===== Studietekst

Nadat Baksteen het rapport in handen kreeg, trok hij zich terug om het werk grondig te bestuderen. Gisteren had hij het uit en kwam hij met een oordeel. Het rapport is, aldus Baksteen, „een onzorgvuldige analyse, met onvoldoende kennis van zaken toegepast op onjuiste feiten. Helaas volgt dit rapport hetzelfde dwaalspoor als de verhoren en is het de wankele basis van een heel circus geworden.”

Onder de pet
De voorzitter van het Luchtvaartplatform stoort zich vooral aan „het hele onder-de-pet-verhaal.” Ambtenaren van de Luchtverkeersbeveiliging op Schiphol kregen op de avond van de Bijlmerramp van El Al-medewerker Aaij te horen dat het ramptoestel vol explosieven en giftige stoffen zou zitten, maar hielden die informatie op Aaijs verzoek jarenlang „onder de pet.” De enquêtecommissie veroordeelt dat in haar eindrapport fel.

==========
===== Gegevensfragmenten

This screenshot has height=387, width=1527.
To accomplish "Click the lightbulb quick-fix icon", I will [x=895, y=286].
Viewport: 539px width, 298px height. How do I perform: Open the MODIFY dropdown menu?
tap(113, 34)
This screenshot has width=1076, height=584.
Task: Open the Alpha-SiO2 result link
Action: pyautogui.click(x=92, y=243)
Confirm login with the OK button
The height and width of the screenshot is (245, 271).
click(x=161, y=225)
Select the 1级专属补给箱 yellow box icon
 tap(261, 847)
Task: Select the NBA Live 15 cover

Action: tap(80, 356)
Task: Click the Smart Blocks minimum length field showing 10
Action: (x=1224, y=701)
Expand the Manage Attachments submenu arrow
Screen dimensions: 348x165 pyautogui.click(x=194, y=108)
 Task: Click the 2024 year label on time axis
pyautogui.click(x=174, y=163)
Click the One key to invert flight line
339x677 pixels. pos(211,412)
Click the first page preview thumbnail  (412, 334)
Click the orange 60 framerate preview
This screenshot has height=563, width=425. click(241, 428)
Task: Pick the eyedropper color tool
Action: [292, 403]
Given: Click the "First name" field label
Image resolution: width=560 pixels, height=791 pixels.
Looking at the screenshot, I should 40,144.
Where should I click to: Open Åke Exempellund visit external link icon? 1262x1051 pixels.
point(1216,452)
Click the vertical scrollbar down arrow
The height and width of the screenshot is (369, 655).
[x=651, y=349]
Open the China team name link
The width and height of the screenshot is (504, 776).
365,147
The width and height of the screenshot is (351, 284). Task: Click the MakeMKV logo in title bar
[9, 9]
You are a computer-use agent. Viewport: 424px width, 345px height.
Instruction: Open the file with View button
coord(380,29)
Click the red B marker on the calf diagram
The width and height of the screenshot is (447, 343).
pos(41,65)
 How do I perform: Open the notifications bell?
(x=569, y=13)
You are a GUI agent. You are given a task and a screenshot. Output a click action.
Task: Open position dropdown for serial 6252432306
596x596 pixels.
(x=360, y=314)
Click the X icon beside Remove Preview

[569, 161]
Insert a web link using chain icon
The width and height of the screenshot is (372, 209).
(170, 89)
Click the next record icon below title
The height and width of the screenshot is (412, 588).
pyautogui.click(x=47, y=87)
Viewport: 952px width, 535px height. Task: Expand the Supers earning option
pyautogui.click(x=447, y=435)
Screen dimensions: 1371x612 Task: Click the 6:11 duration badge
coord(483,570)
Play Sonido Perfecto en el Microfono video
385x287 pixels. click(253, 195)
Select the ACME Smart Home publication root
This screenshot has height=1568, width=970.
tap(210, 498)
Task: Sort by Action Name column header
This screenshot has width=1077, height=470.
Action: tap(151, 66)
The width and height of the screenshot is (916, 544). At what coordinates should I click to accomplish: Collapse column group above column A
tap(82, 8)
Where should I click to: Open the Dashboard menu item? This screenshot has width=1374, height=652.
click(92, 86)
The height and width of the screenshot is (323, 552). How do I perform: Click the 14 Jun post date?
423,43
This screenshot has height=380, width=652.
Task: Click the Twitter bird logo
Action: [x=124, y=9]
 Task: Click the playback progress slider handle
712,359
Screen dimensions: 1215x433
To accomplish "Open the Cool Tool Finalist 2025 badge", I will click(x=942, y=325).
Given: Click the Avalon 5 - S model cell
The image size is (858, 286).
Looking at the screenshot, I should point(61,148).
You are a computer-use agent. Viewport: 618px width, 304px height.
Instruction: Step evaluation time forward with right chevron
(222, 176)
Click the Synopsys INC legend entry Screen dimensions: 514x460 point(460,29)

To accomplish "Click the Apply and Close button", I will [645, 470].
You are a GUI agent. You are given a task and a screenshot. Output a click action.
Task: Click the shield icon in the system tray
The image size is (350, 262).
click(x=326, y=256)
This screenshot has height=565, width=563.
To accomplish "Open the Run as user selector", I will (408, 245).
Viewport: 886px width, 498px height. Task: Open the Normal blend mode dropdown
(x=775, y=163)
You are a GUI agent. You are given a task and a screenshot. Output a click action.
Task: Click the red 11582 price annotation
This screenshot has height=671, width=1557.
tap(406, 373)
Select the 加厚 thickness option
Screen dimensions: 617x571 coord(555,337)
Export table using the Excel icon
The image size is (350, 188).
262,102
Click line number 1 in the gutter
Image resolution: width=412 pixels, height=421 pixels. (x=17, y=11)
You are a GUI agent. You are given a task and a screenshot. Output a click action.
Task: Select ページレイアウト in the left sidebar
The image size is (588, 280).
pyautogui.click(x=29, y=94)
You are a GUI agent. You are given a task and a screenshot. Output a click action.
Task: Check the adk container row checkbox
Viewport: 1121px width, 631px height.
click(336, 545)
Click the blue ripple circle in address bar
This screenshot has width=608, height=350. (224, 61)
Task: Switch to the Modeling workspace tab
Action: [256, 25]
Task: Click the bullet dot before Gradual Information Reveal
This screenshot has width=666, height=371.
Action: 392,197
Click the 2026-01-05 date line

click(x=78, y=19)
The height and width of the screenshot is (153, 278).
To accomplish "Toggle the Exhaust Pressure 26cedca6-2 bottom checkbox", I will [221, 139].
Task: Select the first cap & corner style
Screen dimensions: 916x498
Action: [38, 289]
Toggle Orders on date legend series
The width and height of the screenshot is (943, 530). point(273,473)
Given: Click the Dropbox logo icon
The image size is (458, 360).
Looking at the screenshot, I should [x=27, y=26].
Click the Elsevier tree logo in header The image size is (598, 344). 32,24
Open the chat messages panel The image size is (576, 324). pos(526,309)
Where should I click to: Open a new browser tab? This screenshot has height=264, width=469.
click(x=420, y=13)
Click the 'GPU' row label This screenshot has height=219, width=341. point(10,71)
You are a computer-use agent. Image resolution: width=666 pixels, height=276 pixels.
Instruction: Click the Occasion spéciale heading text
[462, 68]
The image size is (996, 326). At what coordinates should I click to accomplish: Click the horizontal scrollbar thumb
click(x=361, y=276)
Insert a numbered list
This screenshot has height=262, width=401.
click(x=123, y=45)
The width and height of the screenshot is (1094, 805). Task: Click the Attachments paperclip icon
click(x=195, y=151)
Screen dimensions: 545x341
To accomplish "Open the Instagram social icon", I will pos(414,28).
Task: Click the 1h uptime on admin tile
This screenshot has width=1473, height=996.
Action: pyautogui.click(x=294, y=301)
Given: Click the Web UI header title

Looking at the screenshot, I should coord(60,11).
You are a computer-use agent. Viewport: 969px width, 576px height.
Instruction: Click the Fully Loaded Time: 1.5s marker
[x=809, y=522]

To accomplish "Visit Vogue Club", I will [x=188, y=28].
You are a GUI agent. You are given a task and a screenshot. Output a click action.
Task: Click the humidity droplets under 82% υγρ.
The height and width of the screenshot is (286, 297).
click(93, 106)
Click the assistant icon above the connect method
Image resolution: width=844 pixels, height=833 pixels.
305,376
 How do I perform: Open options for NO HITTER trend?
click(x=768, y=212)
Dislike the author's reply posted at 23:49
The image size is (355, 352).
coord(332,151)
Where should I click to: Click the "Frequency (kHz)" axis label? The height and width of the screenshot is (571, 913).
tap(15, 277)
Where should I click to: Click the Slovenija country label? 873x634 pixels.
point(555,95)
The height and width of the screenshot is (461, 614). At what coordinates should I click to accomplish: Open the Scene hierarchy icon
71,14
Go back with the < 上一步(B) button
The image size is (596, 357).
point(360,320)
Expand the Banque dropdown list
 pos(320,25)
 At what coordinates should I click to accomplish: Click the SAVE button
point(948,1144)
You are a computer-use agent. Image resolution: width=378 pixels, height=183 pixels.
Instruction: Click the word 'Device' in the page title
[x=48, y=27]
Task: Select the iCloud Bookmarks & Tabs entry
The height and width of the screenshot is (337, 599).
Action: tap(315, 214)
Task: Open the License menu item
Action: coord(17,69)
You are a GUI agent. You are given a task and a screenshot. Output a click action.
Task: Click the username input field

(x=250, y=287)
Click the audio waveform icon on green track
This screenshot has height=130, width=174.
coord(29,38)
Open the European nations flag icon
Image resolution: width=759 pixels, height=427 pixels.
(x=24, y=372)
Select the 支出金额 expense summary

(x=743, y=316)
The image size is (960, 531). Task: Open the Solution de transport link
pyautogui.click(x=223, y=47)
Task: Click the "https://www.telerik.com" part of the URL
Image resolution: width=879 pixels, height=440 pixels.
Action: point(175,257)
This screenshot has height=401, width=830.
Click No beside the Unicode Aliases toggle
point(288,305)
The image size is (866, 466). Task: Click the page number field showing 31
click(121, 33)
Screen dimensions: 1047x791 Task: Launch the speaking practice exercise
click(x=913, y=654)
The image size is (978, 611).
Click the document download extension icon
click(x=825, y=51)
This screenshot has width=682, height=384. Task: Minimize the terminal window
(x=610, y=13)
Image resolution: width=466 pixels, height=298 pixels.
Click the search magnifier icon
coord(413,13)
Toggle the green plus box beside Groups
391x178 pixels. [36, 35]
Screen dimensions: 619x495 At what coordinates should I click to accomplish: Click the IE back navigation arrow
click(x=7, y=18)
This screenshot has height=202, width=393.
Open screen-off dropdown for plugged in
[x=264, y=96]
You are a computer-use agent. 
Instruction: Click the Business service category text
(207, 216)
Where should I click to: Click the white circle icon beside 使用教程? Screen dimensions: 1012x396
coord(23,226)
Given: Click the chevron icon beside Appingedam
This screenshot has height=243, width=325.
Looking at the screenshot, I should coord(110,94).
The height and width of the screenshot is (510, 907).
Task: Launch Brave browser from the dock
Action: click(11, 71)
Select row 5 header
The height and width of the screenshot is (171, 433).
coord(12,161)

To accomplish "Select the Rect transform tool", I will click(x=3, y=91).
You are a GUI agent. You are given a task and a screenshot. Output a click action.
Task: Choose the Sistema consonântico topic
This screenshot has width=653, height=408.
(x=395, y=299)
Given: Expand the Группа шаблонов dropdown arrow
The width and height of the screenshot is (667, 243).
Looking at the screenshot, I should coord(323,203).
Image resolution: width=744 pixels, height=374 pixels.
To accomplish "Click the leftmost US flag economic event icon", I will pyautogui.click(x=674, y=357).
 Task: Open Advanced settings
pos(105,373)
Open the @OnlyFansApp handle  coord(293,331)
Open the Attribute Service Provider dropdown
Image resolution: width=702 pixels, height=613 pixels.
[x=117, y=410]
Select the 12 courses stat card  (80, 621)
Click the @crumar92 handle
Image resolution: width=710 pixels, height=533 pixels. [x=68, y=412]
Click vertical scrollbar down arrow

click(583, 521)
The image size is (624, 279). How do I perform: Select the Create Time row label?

==========

→ **Opdrachten**:
a) Schrijf het gedeelte van de studietekst tussen "Nadat Baksteen het" en "haar eindrapport fel." letterlijk over, beide inbegrepen.
b) Van wie kregen de ambtenaren van de Luchtverkeersbeveiliging op Schiphol volgens de studietekst te horen dat het ramptoestel vol explosieven en giftige stoffen zou zitten?

→ **Antwoorden**:
a)
Nadat Baksteen het rapport in handen kreeg, trok hij zich terug om het werk grondig te bestuderen. Gisteren had hij het uit en kwam hij met een oordeel. Het rapport is, aldus Baksteen, „een onzorgvuldige analyse, met onvoldoende kennis van zaken toegepast op onjuiste feiten. Helaas volgt dit rapport hetzelfde dwaalspoor als de verhoren en is het de wankele basis van een heel circus geworden.”

Onder de pet
De voorzitter van het Luchtvaartplatform stoort zich vooral aan „het hele onder-de-pet-verhaal.” Ambtenaren van de Luchtverkeersbeveiliging op Schiphol kregen op de avond van de Bijlmerramp van El Al-medewerker Aaij te horen dat het ramptoestel vol explosieven en giftige stoffen zou zitten, maar hielden die informatie op Aaijs verzoek jarenlang „onder de pet.” De enquêtecommissie veroordeelt dat in haar eindrapport fel.

b) Van El Al-medewerker Aaij.